Payers Sign Up to Participate in Primary Care First Initiative

Nov. 23, 2020
Starting in 2021, the multi-payer alternative payment model will be offered in 26 regions

One of the questions surrounding the Center for Medicare and Medicaid Innovation’s ambitious Primary Care First (PCF) initiative is how many commercial insurers would participate in the multi-payer program. CMS recently released a list of participants, and it appears that payer partners have signed up in every region except Hawaii.

In PCF, CMS is encouraging other payers — including Medicare Advantage plans, commercial health insurers (including their self-insured business), Medicaid managed care plans (to the extent permitted and consistent with the Medicaid managed care plan’s contract with the state), and state Medicaid agencies  —to offer participating practices similar financial support and incentives. CMS believes that value-based payment is far more impactful when it applies across the majority of a practice’s patient population, rather than its Medicare Fee-For-Service (FFS) population alone. It adds that payers working together to offer aligned payment models may be more likely to realize quality improvements and cost reductions.
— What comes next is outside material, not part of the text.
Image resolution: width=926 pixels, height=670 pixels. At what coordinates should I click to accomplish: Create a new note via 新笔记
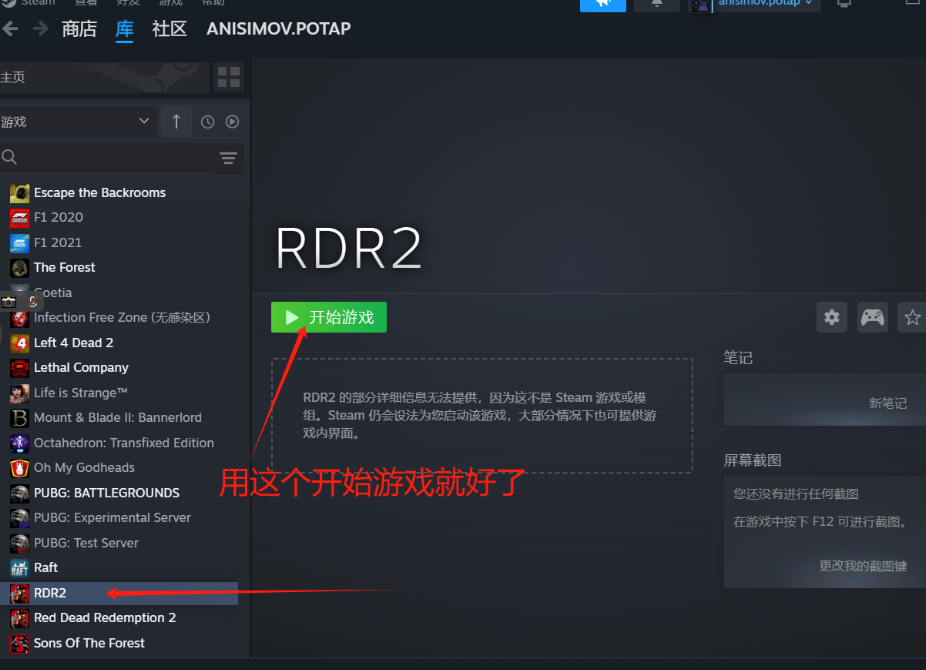(887, 403)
Starting in 2021, PCF model options will be offered in 26 regions. The practices in regions that can participate starting in 2021 include practices in the existing 18 CPC+ regions as well as eight additional regions (Alaska, California, Florida, New Hampshire, Virginia, Delaware, Maine, and Massachusetts).

Here are a few examples of multi-payer partners. In the Kansas City region, Humana  and Blue Cross and Blue Shield of Kansas City are participating. In Louisiana, Aetna, AmeriHealth Caritas Louisiana, Humana and Louisiana Medicaid have signaled they will join CMS.

PCF takes a regionally based, multi-payer approach to care delivery and payment. CMS has said that one goal is to increase flexibility for primary care, providing participating practitioners with the freedom to innovate their care delivery approach based on their patient population and resources. Primary Care First rewards participants with additional revenue for taking on limited risk based on particular outcomes. Measures include a patient experience-of-care survey, controlling high blood pressure, diabetes hemoglobin A1c control, colorectal cancer screening, and advance care planning.

In a December 2019 blog post, Lisa Dulsky Watkins, M.D., of the Milbank Memorial Fund, explained that “evidence that supports investment in multi-payer primary care transformation—in which different insurers set a common set of standards and expectations in order to strengthen primary care — is slowly emerging. But it is not yet certain that current programs are proving their value by improving quality while lowering costs. Despite that ambiguity, CMMI is underscoring its commitment to large-scale innovation by expanding the size and scope of these initiatives with the introduction of the ambitious PCF.”

Dulsky Watkins also noted that PCF implementation will look different in each state or region, and success is not guaranteed. “But the enthusiasm for improving the way primary care is paid for and delivered, on the part of CMMI and many committed payers and practices nationwide, is solid. With growing evidence that multi-payer initiatives lower costs and improve quality over the long term, alignment is essential despite its inherent challenges. We are in this together: no stakeholder can succeed in isolation.”

There are some technology requirements for participating practices. For instance, Primary Care First practices will be expected to support data exchange with other providers and health systems via application programming interface (API) to eliminate the use of faxes for health information exchange (HIE). Connecting to a regional, national, or vendor-mediated HIE using an API would meet both the API data exchange and HIE requirements.